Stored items
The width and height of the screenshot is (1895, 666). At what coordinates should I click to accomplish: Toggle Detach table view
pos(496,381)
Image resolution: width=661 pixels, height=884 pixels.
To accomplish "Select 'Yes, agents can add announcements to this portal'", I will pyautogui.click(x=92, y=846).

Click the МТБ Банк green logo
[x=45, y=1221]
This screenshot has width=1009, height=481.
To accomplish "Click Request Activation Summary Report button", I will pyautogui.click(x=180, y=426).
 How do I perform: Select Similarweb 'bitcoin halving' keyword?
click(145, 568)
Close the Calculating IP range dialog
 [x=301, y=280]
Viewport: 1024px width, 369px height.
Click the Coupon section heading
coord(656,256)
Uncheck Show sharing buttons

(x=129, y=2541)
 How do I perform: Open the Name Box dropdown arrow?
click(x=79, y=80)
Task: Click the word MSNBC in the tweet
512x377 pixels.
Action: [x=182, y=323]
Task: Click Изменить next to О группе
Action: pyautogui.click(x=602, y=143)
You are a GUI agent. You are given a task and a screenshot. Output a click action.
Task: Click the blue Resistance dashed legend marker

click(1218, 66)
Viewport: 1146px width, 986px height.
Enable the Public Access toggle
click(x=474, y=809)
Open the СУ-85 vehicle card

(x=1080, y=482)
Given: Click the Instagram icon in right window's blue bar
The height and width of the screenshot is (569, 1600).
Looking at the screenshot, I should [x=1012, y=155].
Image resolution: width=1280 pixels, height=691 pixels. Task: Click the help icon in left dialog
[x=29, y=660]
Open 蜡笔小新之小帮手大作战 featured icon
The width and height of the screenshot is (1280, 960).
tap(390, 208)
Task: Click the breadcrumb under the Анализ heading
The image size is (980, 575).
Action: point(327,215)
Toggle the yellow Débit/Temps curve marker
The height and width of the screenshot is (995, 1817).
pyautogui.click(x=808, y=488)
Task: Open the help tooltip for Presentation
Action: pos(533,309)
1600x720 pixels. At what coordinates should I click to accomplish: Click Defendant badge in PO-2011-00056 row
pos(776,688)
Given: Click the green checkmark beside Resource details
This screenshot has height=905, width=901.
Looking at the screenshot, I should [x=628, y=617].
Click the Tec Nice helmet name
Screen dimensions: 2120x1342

## Problem requirements
Among the entries above, tally each line with the string "Viewport" and state that figure only.

## Response to the task
2